(Listing of text and element pointing records)
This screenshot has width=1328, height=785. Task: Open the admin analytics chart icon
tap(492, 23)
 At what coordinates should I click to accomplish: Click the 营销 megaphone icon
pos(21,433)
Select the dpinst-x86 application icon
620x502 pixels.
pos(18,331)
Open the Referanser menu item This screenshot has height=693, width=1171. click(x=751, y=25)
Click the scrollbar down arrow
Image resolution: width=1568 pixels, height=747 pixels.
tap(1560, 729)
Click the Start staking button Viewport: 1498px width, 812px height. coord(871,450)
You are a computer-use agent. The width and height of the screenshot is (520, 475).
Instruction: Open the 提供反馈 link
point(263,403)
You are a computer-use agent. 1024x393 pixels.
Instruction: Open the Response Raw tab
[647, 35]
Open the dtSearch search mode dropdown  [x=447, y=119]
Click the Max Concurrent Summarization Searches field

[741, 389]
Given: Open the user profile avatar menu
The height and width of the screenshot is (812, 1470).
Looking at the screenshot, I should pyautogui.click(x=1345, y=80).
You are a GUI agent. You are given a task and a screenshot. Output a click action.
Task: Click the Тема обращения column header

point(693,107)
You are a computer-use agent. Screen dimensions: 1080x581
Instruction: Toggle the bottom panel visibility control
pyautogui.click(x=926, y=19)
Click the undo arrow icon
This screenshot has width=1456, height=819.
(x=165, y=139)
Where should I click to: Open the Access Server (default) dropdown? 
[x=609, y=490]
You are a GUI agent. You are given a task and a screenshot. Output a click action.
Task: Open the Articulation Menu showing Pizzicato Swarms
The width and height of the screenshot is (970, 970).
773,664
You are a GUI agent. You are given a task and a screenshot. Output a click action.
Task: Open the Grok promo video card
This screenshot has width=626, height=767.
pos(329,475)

- **Your goal**: Render everything from the start of the listing down to the line containing "pos(18,331)" as a JSON list of strings, one string per line and blank lines omitted.

- **Result of the exercise**:
[
  "This screenshot has width=1328, height=785. Task: Open the admin analytics chart icon",
  "tap(492, 23)",
  " At what coordinates should I click to accomplish: Click the 营销 megaphone icon",
  "pos(21,433)",
  "Select the dpinst-x86 application icon",
  "620x502 pixels.",
  "pos(18,331)"
]